#### PROBLEM DESCRIPTION
Write out every record below exactly as given. Leave the pictures out.

#### EXTRACTED DATA
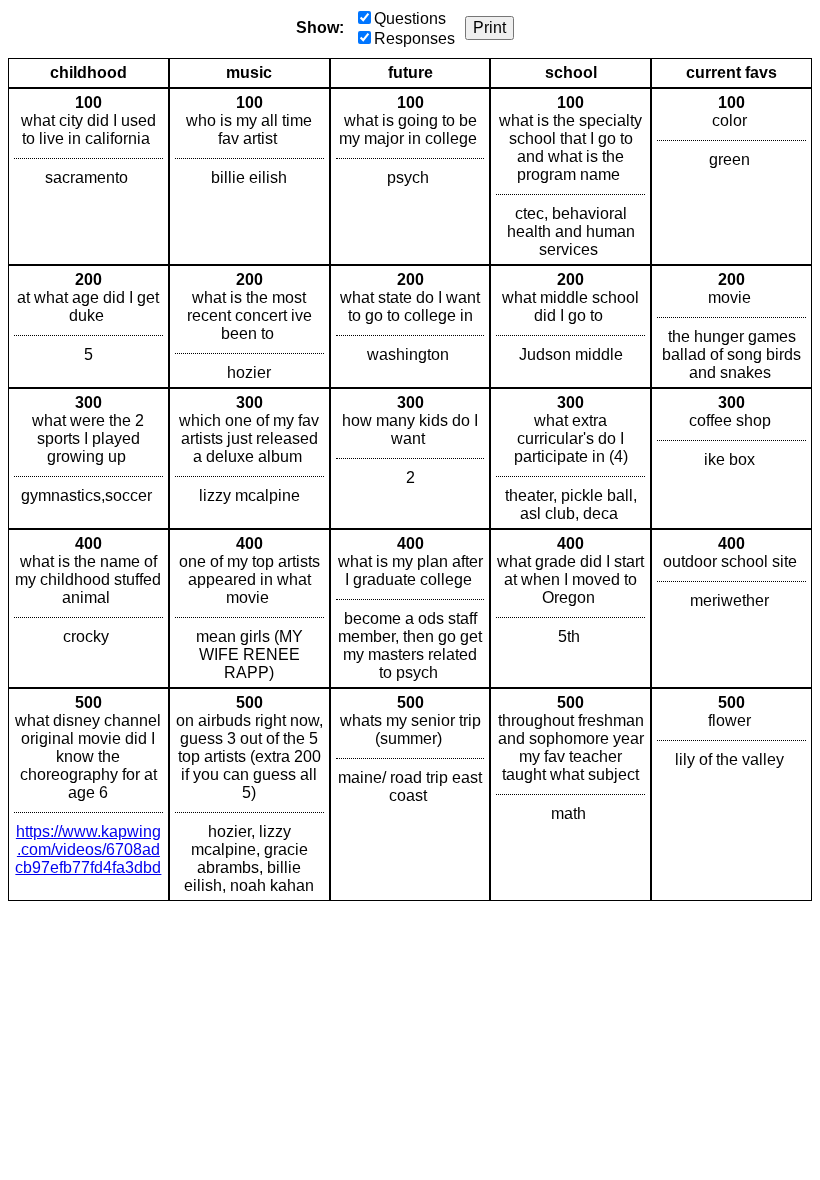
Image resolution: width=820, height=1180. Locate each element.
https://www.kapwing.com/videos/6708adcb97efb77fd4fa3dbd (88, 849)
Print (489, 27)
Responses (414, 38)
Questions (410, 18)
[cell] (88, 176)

#### TASK ANSWER
Image resolution: width=820, height=1180. Locate each element.
https://www.kapwing.com/videos/6708adcb97efb77fd4fa3dbd (88, 849)
Print (489, 27)
Responses (414, 38)
Questions (410, 18)
[cell] (88, 176)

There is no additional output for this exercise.